影像组学是针对医学影像的兴起的热门方法, 指通过定量医学影像来描述肿瘤的异质性, 构造大量纹理图像特征, 对临床问题进行分析决策[6-7].利用先进机器学习方法实现的影像组学已经大大提高了肿瘤良恶性的预测准确性[8].研究表明, 通过客观定量的描述影像信息, 并结合临床经验, 对肿瘤进行术前预测及预后分析, 将对临床产生更好的指导价值[9].
本文采用影像组学的方法来解决非小细胞肺癌淋巴结转移预测的问题.通过利用套索逻辑斯特回归(Lasso logistics regression, LLR)[10]模型得出基本的非小细胞肺癌淋巴结的转移预测概率, 并把组学模型的预测概率作为独立的生物标志物, 与患者的临床特征一起构建多元Logistics预测模型并绘制个性化诺模图, 在临床决策中的起重要参考作用.
1. 材料和方法
1.1 病人数据
我们收集了广东省人民医院2007年5月至2014年6月期间的717例肺癌病例.这些病人在签署知情同意书后, 自愿提供自己的信息作为研究使用.为了充分利用收集到的数据对非小细胞肺癌淋巴结转移预测, 即对$N1-N3$与$N0$进行有效区分, 我们对收集的数据设置了三个入组标准: 1)年龄大于等于18周岁, 此时的肺部已经发育完全, 消除一定的干扰因素; 2)病理诊断为非小细胞肺癌无其他疾病干扰, 并有完整的CT (Computed tomography)增强图像及个人基本信息; 3)有可利用的术前病理组织活检分级用于确定N分期.经筛选, 共564例病例符合进行肺癌淋巴结转移预测研究的要求(如图 1).
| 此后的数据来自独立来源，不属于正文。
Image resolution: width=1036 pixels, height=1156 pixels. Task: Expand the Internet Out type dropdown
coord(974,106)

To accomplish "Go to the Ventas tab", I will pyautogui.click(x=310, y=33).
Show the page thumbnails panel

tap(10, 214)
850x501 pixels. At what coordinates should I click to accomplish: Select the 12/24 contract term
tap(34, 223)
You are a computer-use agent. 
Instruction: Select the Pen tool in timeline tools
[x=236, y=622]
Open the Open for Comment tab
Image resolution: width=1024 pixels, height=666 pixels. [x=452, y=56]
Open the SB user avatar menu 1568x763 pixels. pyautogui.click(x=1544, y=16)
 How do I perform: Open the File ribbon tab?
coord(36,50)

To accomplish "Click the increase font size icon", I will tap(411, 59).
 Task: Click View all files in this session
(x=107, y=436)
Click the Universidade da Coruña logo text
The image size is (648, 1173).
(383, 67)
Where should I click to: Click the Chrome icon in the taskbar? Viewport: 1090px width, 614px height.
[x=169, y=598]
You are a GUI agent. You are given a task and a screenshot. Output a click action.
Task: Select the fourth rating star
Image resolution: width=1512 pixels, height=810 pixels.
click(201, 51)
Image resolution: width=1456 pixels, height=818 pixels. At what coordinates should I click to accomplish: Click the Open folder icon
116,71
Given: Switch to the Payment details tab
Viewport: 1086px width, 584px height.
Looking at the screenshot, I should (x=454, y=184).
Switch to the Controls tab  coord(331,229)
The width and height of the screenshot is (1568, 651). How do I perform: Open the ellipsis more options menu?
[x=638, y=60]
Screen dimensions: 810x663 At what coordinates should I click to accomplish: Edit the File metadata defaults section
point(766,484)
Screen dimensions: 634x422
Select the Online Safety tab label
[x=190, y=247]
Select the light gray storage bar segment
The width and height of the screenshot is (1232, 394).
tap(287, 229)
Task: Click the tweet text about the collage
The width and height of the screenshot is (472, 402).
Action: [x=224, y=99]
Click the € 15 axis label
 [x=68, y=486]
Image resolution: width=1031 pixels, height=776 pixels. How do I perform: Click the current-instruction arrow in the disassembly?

为了得到有价值的结果, 考虑到数据的分配问题, 为了保证客观性, 防止挑数据的现象出现, 在数据分配上, 训练集与测试集将按照时间进行划分, 并以2013年1月为划分点.得到训练集: 400例, 其中, 243例正样本$N1-N3$, 157例负样本$N0$; 测试集: 164例, 其中, 93例正样本, 71例负样本.
1.2 病灶分割
在进行特征提取工作前, 首先要对肿瘤病灶进行分割.医学图像分割的金标准是需要有经验的医生进行手动勾画的结果.但手动分割无法保证每次的分割结果完全一致, 且耗时耗力, 尤其是在数据量很大的情况下.因此, 手动分割不是最理想的做法.在本文中, 使用的自动图像分割算法为基于雪橇的自动区域生长分割算法[11], 该算法首先选定最大切片层的种子点, 这时一般情况下最大切片为中间层的切片, 然后估计肿瘤的大小即直径, 作为一个输入参数, 再自动进行区域生长得到每个切片的肿瘤如图 2(a1), (b1), 之后我们进行雪橇滑动到邻接的上下两个切面, 进行分割, 这样重复上述的区域生长即滑动切片, 最终分割得到多个切片的的肿瘤区域, 我们将肿瘤切面层进行组合, 得到三维肿瘤如图 2(a2), (b2).
1.3 特征的提取与筛选
利用影像组学处理方法, 从分割得到的肿瘤区域中总共提取出386个特征.这些特征可分为四组:三维形状特征, 表面纹理特征, Gabor特征和小波特征[12-13].形状特征通过肿瘤体积、表面积、体积面积比等特征描述肿瘤在空间和平面上的信息.纹理特征通过统计三维不同方向上像素的规律, 通过不同的分布规律来表示肿瘤的异质性. Gabor特征指根据特定方向, 特定尺度筛选出来的纹理信息.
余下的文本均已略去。